But here’s the rub. Some scholars, mistaking skepticism for critical thinking, assume that they are being ‘objective’, approaching the text in a value free way with no axes to grind, while person’s of ‘faith’ are approaching the text in a ‘subjective’ manner that is tendentious and necessarily predetermines the outcome of the interpretation of the Biblical text. This is not necessarily true at all on either side of the equation.

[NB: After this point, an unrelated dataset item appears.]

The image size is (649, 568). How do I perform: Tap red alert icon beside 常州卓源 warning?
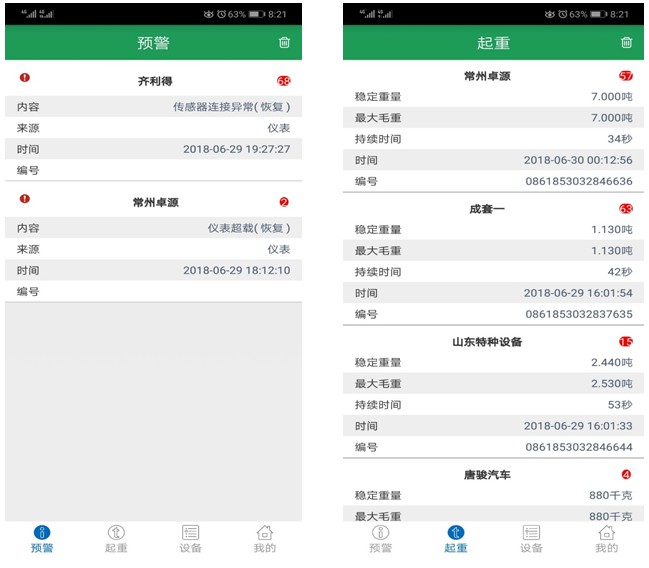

There is of course no purely objective value free scholarship out there. It is just that some do a better job of admitting this, and owning up to their presuppositions and inclinations than others do, and some do a better job of being objective than others. And I would say that it is those who are aware of their own commitments and take them into account and even correct for them that are the persons who really ought to be called critical scholars whether they are persons of no apparent faith, agnostic, or persons of one or another sort of ardent faith. A critical scholar is one who is capable of being self-critical and self-corrective, as well as being able to cast a discerning eye on this or that Biblical text.



<idle musing>
I was reading in Acts in the Greek New Testament a while back. When I came to Paul's defense before Agrippa (Acts 26), I found it interesting that Festus interrupts him crying, "Your great learning is driving you insane" (NIV). These days we would say that it was a sign of unlearning or ignorance that would cause him to believe in the resurrection. Strange mutation, isn't it?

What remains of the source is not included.